Transcribe each record exactly. Omit the pictures.

(Input data begins)

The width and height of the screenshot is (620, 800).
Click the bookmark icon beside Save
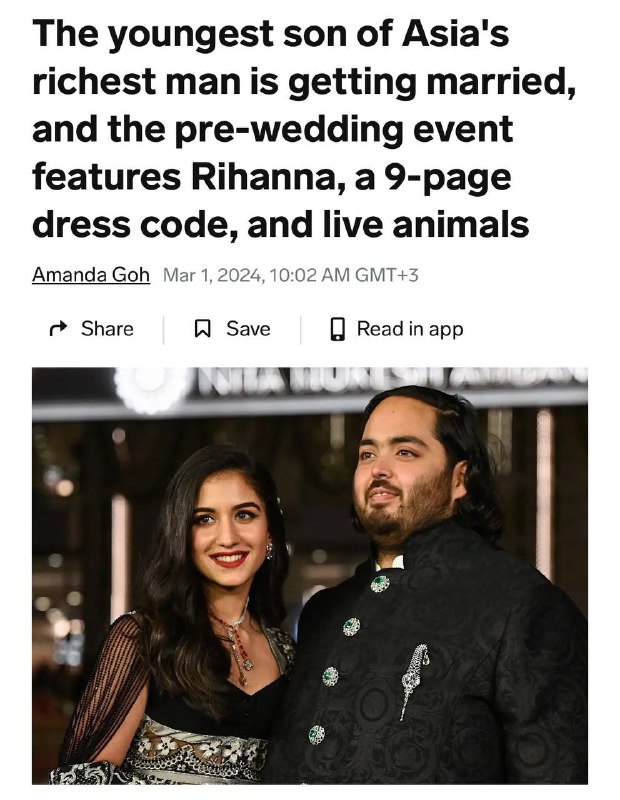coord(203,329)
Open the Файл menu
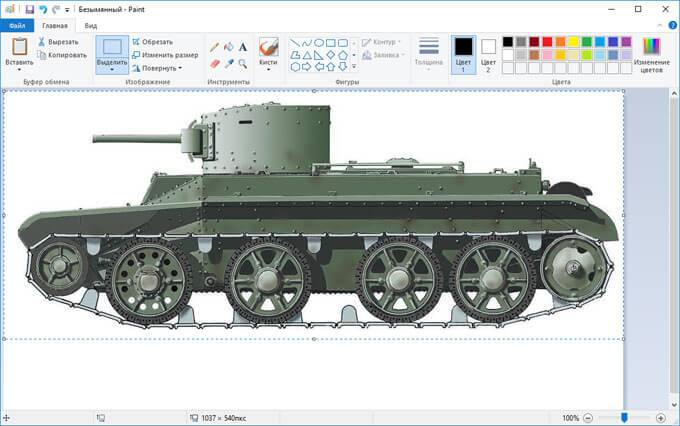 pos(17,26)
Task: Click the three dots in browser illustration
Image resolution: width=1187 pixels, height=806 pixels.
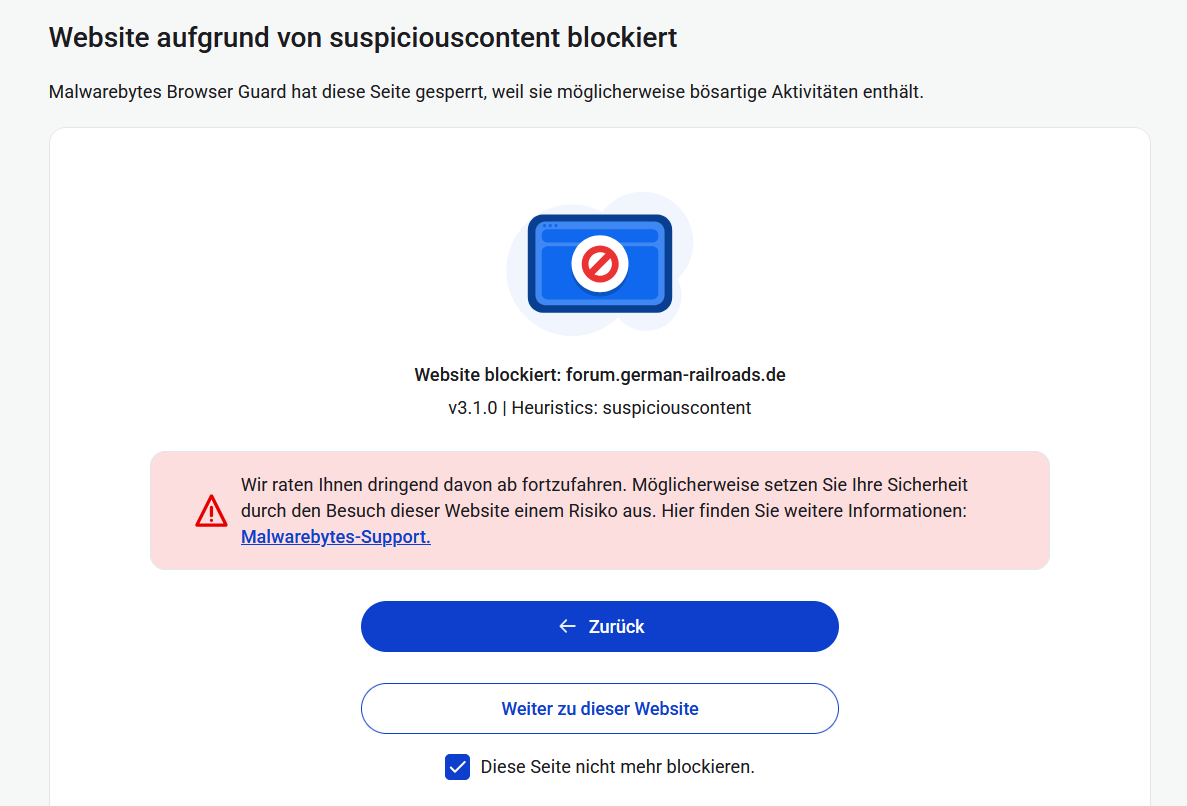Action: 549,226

(Input data ends)

### Task answer
The width and height of the screenshot is (620, 800).
Click the bookmark icon beside Save
coord(203,329)
Open the Файл menu
 pos(17,26)
Task: Click the three dots in browser illustration
Image resolution: width=1187 pixels, height=806 pixels.
Action: 549,226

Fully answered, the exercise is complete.